:: INPUT ::
━━━━
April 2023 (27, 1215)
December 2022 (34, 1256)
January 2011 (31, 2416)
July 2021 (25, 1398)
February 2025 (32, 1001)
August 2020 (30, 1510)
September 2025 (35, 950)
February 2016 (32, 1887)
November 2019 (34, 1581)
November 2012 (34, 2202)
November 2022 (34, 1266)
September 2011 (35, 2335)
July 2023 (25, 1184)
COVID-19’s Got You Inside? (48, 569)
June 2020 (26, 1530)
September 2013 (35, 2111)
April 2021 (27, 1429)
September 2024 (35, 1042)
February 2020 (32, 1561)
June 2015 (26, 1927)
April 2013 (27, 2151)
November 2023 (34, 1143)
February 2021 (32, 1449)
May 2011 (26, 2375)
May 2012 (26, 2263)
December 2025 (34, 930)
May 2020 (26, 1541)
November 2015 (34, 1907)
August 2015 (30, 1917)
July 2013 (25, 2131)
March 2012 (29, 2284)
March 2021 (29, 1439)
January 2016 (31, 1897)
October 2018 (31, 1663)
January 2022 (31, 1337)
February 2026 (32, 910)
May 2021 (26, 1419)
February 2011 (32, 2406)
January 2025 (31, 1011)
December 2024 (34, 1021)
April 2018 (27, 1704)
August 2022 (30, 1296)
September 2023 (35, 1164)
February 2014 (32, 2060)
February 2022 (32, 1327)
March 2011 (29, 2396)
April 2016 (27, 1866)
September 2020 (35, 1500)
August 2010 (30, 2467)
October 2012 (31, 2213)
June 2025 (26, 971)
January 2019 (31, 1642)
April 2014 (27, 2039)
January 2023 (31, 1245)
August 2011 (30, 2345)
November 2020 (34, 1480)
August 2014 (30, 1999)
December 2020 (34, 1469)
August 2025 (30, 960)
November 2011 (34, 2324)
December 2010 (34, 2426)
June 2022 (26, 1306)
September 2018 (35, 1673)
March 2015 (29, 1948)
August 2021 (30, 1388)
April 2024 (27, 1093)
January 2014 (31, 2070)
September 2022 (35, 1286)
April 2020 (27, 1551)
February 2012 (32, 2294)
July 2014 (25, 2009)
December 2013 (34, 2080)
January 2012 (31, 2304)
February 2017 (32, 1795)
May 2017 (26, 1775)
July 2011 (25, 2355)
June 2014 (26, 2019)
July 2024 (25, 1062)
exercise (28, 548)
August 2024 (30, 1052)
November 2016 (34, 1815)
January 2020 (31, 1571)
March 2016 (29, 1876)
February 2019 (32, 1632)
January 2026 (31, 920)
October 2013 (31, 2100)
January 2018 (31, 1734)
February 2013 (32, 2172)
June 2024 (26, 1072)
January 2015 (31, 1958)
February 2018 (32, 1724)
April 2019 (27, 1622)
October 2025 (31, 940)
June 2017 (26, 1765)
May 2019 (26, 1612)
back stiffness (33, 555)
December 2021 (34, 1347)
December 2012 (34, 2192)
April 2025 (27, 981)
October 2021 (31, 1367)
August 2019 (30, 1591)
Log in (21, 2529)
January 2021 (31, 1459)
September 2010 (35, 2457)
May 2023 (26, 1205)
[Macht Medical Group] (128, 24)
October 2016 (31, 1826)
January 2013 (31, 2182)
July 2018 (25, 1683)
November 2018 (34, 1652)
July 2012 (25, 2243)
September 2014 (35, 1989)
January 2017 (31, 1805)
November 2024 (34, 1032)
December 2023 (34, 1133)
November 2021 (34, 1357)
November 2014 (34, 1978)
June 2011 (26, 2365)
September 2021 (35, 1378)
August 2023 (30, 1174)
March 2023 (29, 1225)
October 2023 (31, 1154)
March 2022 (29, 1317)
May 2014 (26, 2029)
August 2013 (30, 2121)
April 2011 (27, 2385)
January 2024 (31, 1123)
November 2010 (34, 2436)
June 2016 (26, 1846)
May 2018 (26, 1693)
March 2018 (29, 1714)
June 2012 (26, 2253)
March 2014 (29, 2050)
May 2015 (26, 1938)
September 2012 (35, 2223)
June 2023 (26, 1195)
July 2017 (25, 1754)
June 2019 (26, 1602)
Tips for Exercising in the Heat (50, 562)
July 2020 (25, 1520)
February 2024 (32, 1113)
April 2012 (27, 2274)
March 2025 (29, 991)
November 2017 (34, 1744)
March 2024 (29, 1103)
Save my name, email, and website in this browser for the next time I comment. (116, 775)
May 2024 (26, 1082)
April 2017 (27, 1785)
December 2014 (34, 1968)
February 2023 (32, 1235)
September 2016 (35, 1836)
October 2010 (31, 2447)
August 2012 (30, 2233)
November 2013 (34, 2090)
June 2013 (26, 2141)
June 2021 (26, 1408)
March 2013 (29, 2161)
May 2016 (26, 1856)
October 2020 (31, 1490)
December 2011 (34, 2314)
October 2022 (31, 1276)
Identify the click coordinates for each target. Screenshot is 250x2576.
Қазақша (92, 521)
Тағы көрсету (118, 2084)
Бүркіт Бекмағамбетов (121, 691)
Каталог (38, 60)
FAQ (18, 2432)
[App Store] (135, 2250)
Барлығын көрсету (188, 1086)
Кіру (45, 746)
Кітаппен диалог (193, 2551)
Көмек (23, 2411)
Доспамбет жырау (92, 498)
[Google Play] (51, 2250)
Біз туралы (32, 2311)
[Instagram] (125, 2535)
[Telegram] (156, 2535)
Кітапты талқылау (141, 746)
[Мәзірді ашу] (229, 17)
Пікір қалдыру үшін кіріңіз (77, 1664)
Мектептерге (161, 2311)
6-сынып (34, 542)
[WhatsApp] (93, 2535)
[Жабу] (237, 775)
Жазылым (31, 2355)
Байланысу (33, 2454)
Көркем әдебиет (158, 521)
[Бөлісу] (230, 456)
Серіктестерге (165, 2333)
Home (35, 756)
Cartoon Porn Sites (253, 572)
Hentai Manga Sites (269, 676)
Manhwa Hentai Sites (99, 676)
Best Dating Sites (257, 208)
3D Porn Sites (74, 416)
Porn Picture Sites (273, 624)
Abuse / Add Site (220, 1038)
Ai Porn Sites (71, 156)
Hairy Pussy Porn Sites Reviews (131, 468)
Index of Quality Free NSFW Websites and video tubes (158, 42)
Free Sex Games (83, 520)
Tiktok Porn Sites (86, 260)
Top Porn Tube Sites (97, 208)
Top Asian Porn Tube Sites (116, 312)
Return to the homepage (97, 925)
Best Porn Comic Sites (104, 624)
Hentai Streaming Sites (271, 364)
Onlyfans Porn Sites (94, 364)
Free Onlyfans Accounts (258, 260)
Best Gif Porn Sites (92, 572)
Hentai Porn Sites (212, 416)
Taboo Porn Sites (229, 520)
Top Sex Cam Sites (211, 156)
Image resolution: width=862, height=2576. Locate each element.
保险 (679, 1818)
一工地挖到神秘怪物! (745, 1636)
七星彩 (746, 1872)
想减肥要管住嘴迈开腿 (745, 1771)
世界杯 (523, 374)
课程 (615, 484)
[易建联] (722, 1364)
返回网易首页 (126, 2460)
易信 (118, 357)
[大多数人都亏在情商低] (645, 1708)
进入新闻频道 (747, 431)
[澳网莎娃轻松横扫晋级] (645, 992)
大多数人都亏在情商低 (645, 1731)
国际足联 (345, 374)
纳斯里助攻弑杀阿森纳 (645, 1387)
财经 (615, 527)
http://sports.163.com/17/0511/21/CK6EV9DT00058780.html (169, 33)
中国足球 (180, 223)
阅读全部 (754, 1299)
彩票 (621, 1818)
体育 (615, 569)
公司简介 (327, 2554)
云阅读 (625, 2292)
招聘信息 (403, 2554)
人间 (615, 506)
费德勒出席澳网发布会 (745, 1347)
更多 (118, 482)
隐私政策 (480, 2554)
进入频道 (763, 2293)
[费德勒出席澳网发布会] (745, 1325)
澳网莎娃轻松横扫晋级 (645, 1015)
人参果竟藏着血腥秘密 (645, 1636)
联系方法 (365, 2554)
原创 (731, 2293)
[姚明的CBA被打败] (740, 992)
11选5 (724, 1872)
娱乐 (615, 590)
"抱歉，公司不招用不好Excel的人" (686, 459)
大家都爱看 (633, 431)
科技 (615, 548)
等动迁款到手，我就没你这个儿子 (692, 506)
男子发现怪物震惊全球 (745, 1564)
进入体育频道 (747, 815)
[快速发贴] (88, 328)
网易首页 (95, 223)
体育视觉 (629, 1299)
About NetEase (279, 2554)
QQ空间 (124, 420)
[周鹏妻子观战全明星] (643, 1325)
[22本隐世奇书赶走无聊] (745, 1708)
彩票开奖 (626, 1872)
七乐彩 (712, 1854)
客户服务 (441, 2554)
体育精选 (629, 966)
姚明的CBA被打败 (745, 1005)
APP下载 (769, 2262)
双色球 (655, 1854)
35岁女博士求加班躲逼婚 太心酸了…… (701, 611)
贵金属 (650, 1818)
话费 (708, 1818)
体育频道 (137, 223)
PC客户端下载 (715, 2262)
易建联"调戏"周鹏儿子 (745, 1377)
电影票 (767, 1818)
━━━━
:: PROBLEM STATEMENT ::
Whenever the word "each" appears in a line of the listing, report that line.

:: SOLUTION BELOW ::
Identify the click coordinates for each target. Screenshot is 250x2576.
Image resolution: width=862, height=2576. Locate each element.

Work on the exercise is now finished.